Re: Random Page Cost and Planner

From: David Jarvis <thangalin(at)gmail(dot)com>
To: Tom Lane <tgl(at)sss(dot)pgh(dot)pa(dot)us>
Cc: Kevin Grittner <Kevin(dot)Grittner(at)wicourts(dot)gov>, pgsql-performance(at)postgresql(dot)org
Subject: Re: Random Page Cost and Planner
Date: 2010-05-26 03:50:09
Message-ID: AANLkTikpsmzgv6R7yv7DPTlTEmFhmkJhTwOdB3W5tPh1@mail.gmail.com
Views: Raw Message | Whole Thread | Download mbox | Resend email
Thread:
Lists: pgsql-performance

Hi, Tom.

Yes, that is what happened, making the tests rather meaningless, and giving
me the false impression that the indexes were being used. They were but only
because of cached results. When multiple users making different queries, the
performance will return to ~80s per query.

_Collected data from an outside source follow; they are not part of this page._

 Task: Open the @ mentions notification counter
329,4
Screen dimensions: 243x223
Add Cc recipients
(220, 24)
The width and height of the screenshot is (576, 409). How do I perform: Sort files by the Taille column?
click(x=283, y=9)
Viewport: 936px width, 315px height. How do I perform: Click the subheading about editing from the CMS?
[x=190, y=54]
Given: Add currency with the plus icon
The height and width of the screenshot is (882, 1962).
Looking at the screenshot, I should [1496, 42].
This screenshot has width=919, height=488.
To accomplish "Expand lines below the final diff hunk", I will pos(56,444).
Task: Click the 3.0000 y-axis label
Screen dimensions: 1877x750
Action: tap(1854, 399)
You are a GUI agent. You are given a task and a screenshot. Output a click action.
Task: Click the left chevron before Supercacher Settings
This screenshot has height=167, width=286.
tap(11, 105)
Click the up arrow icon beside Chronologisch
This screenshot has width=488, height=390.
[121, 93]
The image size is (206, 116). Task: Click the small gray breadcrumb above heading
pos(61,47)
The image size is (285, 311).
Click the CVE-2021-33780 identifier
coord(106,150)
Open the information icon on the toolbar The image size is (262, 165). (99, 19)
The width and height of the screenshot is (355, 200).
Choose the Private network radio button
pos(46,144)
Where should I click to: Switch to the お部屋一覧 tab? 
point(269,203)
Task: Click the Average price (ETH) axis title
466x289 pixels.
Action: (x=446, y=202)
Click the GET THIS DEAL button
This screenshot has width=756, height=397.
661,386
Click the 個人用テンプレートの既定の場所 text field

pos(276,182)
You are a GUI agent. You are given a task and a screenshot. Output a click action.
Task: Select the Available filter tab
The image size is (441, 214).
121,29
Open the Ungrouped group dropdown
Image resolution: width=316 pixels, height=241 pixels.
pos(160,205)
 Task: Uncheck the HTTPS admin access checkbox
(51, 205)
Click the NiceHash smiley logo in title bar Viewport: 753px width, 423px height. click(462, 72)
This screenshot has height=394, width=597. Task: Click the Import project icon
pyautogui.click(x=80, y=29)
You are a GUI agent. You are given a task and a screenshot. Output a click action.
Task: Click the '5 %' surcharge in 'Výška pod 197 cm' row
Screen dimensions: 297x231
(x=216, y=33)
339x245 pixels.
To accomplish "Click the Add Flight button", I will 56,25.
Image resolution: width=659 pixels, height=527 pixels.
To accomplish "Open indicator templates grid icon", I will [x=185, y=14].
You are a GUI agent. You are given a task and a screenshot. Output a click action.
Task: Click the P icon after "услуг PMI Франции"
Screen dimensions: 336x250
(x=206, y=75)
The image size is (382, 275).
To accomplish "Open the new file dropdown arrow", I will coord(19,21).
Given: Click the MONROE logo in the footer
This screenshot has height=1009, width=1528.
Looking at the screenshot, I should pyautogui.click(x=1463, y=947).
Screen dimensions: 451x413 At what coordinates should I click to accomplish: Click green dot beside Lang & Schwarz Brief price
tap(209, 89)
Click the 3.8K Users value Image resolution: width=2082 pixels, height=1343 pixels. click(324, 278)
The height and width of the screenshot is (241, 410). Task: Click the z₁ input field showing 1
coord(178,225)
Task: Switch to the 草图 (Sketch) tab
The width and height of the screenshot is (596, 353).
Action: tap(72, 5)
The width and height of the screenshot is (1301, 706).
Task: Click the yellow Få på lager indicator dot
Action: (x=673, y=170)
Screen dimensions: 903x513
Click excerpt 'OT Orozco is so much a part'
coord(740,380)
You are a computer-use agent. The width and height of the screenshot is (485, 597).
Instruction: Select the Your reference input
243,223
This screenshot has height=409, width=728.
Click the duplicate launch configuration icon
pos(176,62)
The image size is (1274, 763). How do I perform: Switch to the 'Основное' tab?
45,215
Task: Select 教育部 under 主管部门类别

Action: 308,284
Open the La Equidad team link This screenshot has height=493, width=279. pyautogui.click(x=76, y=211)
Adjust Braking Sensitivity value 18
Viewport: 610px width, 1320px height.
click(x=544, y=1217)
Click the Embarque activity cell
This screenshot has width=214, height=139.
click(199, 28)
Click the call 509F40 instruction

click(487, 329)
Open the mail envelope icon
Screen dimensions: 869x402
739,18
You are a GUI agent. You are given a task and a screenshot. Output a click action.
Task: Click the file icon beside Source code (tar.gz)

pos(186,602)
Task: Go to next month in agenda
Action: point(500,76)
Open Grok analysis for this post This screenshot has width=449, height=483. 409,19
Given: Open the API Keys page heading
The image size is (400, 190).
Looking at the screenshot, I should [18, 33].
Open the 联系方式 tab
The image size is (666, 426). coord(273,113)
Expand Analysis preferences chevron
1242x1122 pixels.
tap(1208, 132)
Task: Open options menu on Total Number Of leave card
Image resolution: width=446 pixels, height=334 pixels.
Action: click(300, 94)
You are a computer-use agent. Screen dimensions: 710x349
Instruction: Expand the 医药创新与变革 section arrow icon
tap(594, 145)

I also tried Kevin's suggestion, which had no noticeable effect:
effective_cache_size = 512MB

That said, when using the following condition, the query is fast (1 second):

extract(YEAR FROM sc.taken_start) >= 1963 AND
extract(YEAR FROM sc.taken_end) <= 2009 AND

" -> Index Scan using measurement_013_stc_idx on
measurement_013 m (cost=0.00..511.00 rows=511 width=15) (actual
time=0.018..3.601 rows=3356 loops=104)"
" Index Cond: ((m.station_id = sc.station_id) AND
(m.taken >= sc.taken_start) AND (m.taken <= sc.taken_end) AND (m.category_id
= 7))"

This condition makes it slow (13 seconds on first run, 8 seconds
thereafter):

* extract(YEAR FROM sc.taken_start) >= 1900 AND
* extract(YEAR FROM sc.taken_end) <= 2009 AND

" Filter: (category_id = 7)"
" -> Seq Scan on measurement_013 m
(cost=0.00..359704.80 rows=18118464 width=15) (actual time=0.008..4025.692
rows=18118395 loops=1)"

At this point, I'm tempted to write a stored procedure that iterates over
each station category for all the years of each station. My guess is that
the planner's estimate for the number of rows that will be returned by
*extract(YEAR
FROM sc.taken_start) >= 1900* is incorrect and so it chooses a full table
scan for all rows. Even though the lower bound appears to be a constant
value of the 1900, the average year a station started collecting data was 44
years ago (1965), and did so for an average of 21.4 years.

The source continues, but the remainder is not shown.